At the end of the day, in view of the CJEU’s ruling, the EU Council and Morocco will have no other option than to exclude products from Western Sahara from their trade agreements (see here for the political perspectives for such a deal). The option to de facto apply the agreements to Western Sahara – an option hitherto embraced – is no longer on the table. Whether this constitutes a net win for the Saharawi obviously remains to be seen.
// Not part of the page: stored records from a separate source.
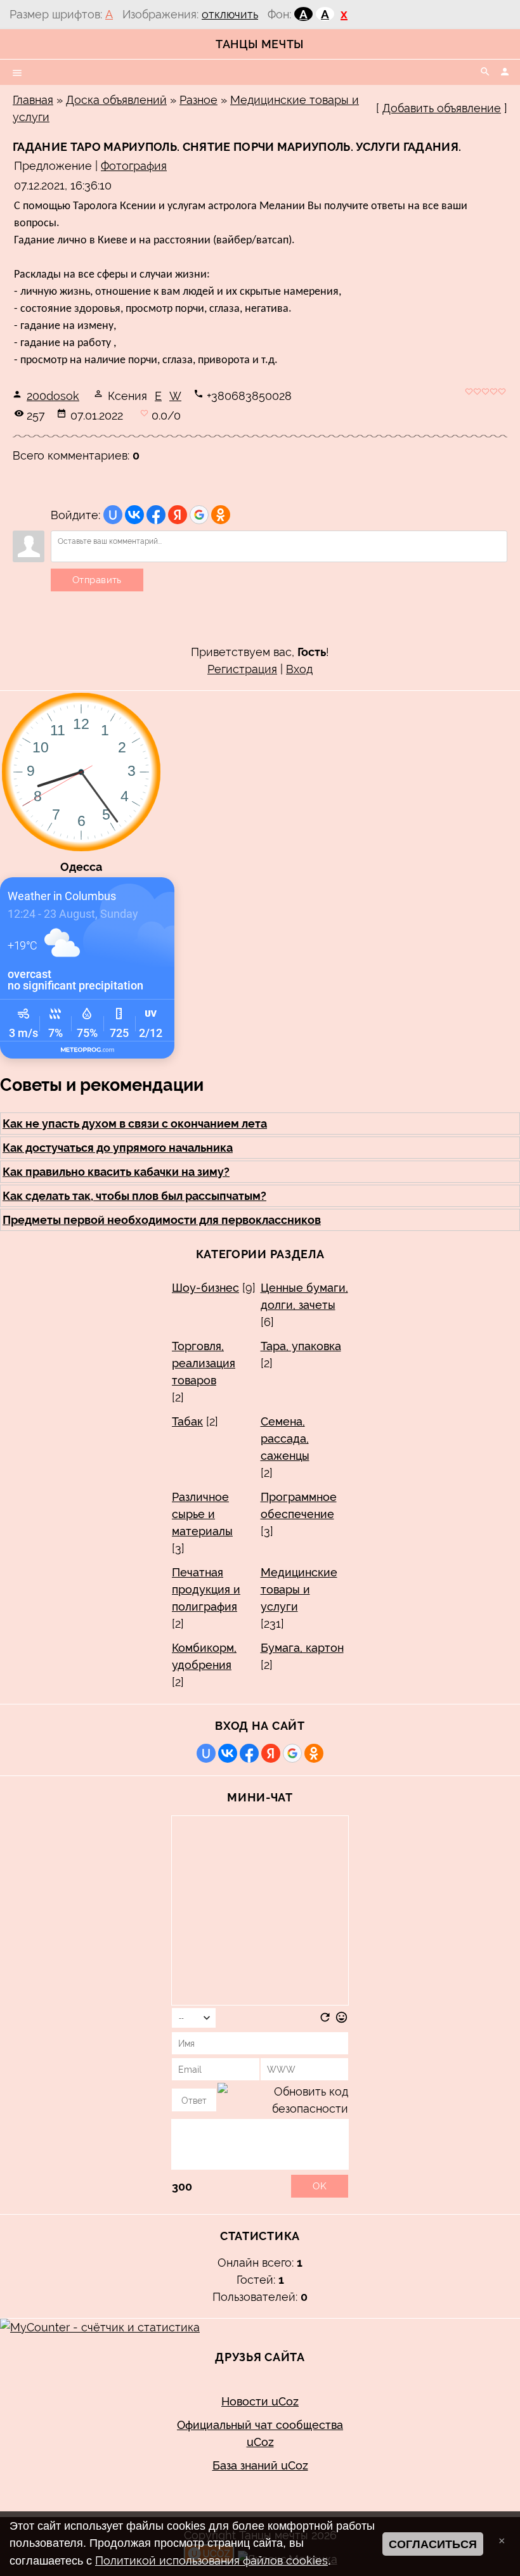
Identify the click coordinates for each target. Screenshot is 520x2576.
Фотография (134, 165)
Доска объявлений (116, 99)
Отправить (97, 580)
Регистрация (242, 669)
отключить (230, 14)
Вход (299, 669)
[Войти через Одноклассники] (220, 514)
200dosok (53, 395)
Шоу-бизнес (205, 1287)
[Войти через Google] (199, 514)
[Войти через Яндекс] (177, 514)
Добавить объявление (441, 108)
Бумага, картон (302, 1647)
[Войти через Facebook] (156, 514)
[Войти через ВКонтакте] (134, 514)
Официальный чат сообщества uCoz (260, 2433)
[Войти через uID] (112, 514)
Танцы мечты (260, 44)
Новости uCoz (260, 2401)
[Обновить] (325, 2019)
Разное (198, 99)
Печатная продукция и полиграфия (206, 1589)
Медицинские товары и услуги (299, 1589)
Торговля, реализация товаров (203, 1363)
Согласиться (433, 2544)
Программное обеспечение (299, 1505)
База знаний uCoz (260, 2465)
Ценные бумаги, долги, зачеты (304, 1296)
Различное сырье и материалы (202, 1514)
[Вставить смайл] (341, 2019)
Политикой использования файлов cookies (211, 2560)
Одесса (81, 866)
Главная (33, 99)
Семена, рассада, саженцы (285, 1438)
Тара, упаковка (301, 1346)
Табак (187, 1421)
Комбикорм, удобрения (204, 1656)
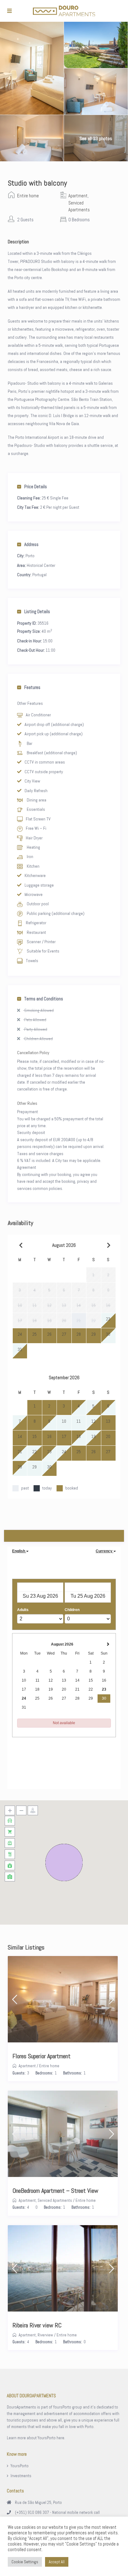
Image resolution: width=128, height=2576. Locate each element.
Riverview (45, 2335)
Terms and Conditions (43, 999)
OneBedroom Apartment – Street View (55, 2191)
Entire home (28, 196)
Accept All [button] (57, 2562)
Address (31, 544)
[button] (64, 1862)
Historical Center (41, 565)
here (60, 2438)
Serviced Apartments (55, 2200)
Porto (29, 555)
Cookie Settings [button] (24, 2562)
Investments (21, 2475)
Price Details (35, 486)
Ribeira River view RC (37, 2325)
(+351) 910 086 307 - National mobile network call (57, 2512)
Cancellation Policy (33, 1052)
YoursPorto (20, 2465)
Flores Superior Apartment (41, 2056)
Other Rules (27, 1103)
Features (32, 687)
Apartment (78, 196)
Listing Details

The exclusion of products from Western Sahara may not only have an adverse impact on Morocco’s economy, but also on the economic situation of the Saharawi. This is the unfortunate consequence of the Court rather bluntly applying the international law of treaties when reviewing the EU-Morocco agreements. Applying the law of occupation and the law on non-self-governing territories (Article 73 UN Charter) instead could have opened a window for EU-Morocco trade in natural resources from the Western Sahara insofar as Moroccan exploitation benefits the indigenous inhabitants. However, verifying such benefits is not self-evident. The bright-line principle laid down by the CJEU may then be preferable after all. It will hopefully put pressure on Morocco to start taking seriously the organization of a referendum on the right to self-determination of the Saharawi, something which it promised as early as 1991.